夫が勤めていた造園会社は事故の影響で倒産。今は損害賠償の一時金で生活しながら、職業訓練に通っている。佐藤さんは言う。
「補償はどうなるのか、除染して住めるようになるのか、事故から9か月経ってもはっきりしないことばかり。高線量地域なので『除染したから戻ってもいい』と言われても、小さな子供がいて、正直、戻る気になれない。
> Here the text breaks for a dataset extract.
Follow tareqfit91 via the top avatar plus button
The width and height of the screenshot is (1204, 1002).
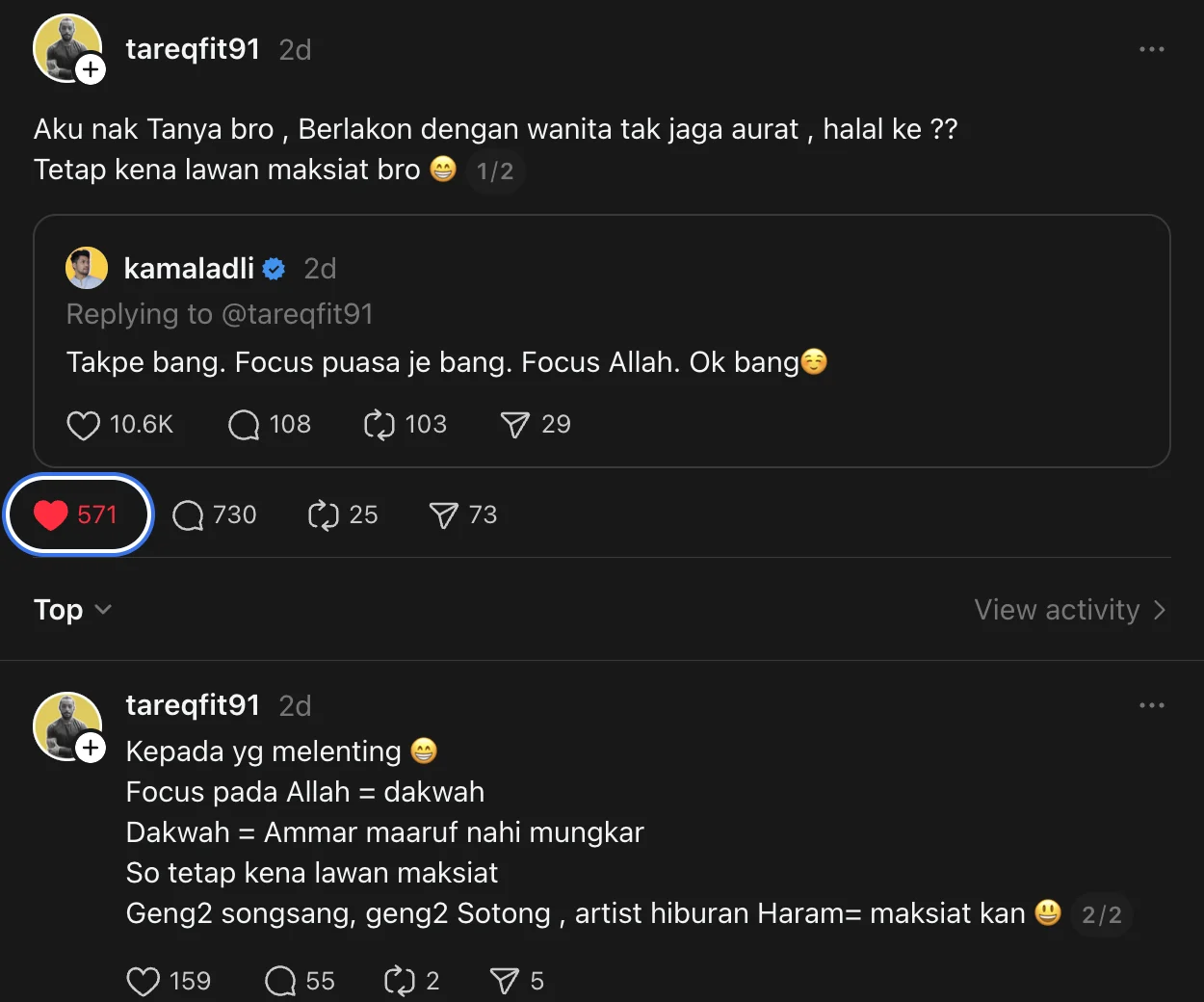pos(91,69)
自分たちだけ戻っても、コンビニも学校もない状態では生活できませんし……」
いずれはどこかで新たに生活の基盤を作り直さなければならないとは思うものの、いまだに先が見えないので、不安が募るばかりだという。
避難しているのは、こういった強制避難区域に住んでいた人々だけではない。いわき市に住んでいた川添美知子さん(仮名・41歳)は、震災直後に原発が危険な状態にあることを知り、3月12日早朝、夫と父親、4歳と9歳の息子とともに車で家を出た。埼玉県内でアパートを転々とした末、5月に旧グランドプリンスホテル赤坂の避難所に入居できた。しかし、そこでこんな体験をした。
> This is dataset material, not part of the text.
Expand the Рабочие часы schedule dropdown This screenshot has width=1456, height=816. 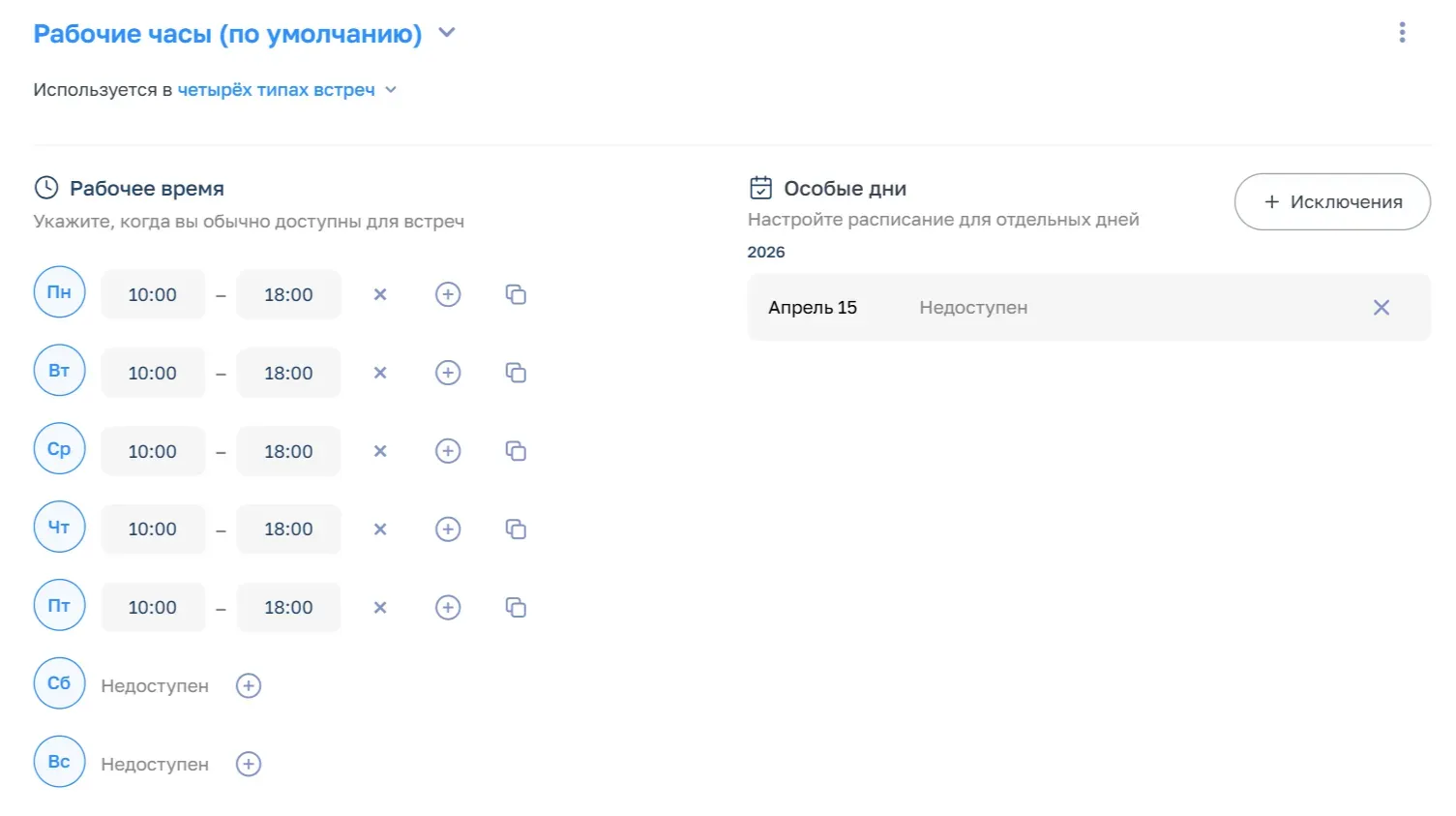[446, 33]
「20km圏内から避難してきた人々から『おめえたちは早ぐ帰れ』と何度も言われて、ショックを受けました」
いわき市は避難区域に指定されていない。帰りたくても帰れない被災者からすれば、“自主避難組”は疎ましく見えたのかもしれない。
一方で、赤プリの避難所では、被災した子供への学習支援活動を行なっていたNPO法人「こどもプロジェクト」のメンバーに出会い、その支援で東京都内に居を構えることができた。今は上の子は都内の小学校に通っている。川添さんは話す。
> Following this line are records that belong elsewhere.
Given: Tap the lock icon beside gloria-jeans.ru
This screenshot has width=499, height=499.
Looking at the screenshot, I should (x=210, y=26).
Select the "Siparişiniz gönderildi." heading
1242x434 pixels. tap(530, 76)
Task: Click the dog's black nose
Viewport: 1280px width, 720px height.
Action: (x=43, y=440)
「将来子供に何かあったらという思いだけで避難を選択した。地元の親しかった友人から『神経質すぎる』と理解してもらえなかったのが一番辛かったですね」
自主避難によって失ったものは大きい。福島で勤めている夫は、今年4月に退職して東京で再就職する予定で、非正規雇用になるため収入はざっと3分の1になるという。
自主避難組に対する公的な補償や支援は少ない。引っ越し費用も再就職もすべて自己負担、自己責任である。